**Assigned task:** Would you copy out each line of the records below that includes the word "blue"?

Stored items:
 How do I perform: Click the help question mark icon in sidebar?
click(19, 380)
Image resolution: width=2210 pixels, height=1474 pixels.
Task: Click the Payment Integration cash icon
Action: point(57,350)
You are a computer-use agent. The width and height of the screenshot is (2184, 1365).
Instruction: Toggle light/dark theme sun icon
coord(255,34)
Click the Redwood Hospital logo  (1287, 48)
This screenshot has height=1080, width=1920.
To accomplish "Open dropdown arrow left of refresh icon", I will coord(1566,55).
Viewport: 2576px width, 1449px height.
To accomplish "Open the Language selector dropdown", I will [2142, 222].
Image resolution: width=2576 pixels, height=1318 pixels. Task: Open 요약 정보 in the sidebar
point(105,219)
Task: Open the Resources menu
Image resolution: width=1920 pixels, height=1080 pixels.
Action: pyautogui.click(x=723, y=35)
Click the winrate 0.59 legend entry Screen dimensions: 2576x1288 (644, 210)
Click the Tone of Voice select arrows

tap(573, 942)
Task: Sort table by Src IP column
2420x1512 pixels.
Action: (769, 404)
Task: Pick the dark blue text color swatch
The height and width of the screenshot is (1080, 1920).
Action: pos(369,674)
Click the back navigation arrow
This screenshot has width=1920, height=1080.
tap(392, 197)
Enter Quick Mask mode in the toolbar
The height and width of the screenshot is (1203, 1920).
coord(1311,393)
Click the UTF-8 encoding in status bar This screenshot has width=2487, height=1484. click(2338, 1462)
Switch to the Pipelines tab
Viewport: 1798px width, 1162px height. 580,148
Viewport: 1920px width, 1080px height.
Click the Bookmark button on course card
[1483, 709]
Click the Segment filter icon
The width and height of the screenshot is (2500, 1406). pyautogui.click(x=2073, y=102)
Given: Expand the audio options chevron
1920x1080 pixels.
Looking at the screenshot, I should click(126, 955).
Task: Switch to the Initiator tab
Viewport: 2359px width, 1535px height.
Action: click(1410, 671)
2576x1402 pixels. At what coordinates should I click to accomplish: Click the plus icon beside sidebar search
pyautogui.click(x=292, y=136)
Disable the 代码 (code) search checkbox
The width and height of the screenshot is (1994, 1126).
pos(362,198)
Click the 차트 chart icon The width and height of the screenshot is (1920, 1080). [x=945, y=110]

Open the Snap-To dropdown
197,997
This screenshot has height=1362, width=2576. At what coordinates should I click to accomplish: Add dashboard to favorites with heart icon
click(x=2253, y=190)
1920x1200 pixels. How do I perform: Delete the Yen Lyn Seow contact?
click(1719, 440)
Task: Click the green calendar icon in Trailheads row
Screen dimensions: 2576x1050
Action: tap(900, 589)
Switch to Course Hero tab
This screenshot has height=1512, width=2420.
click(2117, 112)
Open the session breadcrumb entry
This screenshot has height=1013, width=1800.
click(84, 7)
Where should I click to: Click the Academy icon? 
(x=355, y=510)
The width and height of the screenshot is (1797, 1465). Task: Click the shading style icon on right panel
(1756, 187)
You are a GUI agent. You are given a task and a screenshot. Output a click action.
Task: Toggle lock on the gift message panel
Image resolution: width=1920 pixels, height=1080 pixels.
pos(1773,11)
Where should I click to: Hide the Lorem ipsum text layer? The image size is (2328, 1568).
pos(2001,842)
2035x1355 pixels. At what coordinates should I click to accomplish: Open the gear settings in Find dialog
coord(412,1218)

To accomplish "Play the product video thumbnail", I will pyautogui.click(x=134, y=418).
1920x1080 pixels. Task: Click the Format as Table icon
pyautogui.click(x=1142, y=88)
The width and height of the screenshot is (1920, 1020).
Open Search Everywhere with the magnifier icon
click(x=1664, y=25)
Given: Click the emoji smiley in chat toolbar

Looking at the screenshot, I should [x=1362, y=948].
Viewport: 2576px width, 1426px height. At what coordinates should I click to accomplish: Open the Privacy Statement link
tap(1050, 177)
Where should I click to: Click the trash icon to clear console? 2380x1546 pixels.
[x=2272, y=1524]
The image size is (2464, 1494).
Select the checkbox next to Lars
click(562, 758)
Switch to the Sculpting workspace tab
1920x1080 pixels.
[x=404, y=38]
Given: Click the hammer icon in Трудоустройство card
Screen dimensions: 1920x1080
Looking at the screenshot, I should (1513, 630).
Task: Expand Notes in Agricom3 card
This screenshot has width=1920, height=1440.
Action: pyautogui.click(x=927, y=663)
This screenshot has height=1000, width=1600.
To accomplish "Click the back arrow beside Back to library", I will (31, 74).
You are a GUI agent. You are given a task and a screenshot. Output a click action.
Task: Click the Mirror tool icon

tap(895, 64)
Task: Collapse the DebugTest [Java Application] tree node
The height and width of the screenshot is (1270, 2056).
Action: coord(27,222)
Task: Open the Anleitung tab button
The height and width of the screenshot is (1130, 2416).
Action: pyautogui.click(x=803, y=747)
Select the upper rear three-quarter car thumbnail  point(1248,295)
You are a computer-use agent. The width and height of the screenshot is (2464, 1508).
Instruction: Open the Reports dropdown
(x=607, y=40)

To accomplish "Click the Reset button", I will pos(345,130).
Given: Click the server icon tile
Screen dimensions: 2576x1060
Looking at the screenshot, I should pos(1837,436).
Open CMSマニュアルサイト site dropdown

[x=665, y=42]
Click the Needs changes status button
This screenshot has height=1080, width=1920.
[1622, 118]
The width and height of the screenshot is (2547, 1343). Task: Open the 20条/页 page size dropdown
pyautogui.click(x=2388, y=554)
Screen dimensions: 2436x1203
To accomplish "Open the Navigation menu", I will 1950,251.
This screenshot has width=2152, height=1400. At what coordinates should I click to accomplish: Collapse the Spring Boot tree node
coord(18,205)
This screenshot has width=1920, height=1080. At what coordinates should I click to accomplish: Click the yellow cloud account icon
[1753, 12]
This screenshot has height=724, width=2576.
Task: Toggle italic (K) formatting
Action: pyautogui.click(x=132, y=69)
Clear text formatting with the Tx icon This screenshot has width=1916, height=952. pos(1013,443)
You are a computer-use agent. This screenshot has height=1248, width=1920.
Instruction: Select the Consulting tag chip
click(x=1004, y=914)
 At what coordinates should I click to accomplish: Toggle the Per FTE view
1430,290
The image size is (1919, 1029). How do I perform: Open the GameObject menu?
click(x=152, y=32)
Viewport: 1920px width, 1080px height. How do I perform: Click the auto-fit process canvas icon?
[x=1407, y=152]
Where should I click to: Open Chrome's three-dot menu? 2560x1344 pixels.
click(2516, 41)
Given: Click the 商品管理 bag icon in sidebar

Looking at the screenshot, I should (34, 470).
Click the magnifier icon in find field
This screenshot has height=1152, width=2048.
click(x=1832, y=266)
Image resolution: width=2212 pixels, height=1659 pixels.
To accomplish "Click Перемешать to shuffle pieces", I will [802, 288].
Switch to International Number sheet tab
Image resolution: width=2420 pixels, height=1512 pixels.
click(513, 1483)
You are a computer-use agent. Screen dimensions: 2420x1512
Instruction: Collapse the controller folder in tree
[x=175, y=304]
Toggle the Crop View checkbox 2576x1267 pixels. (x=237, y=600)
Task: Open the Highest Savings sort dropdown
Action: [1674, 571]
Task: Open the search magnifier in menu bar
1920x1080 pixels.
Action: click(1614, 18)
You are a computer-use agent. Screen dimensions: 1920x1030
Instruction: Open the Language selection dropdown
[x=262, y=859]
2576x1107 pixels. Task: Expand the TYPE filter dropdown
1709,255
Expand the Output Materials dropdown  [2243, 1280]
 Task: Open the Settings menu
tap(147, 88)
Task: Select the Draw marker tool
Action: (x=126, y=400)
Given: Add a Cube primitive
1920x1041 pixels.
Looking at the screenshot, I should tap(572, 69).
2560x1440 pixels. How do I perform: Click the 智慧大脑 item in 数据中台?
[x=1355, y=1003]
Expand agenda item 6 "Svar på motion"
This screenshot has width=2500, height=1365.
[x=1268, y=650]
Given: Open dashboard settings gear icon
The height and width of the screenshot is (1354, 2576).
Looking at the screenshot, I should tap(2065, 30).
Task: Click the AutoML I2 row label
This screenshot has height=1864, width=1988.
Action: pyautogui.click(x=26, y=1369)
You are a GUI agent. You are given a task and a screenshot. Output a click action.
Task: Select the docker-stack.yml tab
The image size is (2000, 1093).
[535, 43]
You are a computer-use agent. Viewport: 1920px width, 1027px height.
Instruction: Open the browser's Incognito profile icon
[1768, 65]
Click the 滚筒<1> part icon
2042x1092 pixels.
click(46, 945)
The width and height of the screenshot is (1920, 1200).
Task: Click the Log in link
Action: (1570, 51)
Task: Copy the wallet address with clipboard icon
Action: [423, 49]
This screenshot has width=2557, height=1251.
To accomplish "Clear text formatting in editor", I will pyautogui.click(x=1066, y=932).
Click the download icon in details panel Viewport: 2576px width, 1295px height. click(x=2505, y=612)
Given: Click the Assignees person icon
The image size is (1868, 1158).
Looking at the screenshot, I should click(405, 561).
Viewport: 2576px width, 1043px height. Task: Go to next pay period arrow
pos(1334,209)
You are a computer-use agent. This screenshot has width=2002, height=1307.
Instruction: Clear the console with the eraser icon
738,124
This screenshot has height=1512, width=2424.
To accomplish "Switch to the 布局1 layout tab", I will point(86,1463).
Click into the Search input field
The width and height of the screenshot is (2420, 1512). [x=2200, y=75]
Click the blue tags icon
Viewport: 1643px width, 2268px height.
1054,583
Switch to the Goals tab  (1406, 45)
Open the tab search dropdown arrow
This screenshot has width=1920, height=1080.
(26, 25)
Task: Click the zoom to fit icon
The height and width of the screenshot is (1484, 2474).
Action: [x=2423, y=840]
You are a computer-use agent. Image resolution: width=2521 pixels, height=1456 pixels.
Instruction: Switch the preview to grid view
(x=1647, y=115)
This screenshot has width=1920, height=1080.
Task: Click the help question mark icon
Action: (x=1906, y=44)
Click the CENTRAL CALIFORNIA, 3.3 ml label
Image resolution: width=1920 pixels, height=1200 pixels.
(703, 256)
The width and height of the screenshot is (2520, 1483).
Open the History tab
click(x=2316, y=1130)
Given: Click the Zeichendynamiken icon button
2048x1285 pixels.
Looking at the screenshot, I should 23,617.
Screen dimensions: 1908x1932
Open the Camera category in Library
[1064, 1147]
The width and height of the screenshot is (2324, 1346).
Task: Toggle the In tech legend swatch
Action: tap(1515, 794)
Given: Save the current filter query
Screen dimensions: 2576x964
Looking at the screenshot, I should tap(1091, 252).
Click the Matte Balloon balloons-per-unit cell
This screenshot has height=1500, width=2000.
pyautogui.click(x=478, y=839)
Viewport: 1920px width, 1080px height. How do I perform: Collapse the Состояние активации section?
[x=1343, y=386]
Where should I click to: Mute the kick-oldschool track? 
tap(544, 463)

**Written reply:**
Task: Pick the dark blue text color swatch
Click the blue tags icon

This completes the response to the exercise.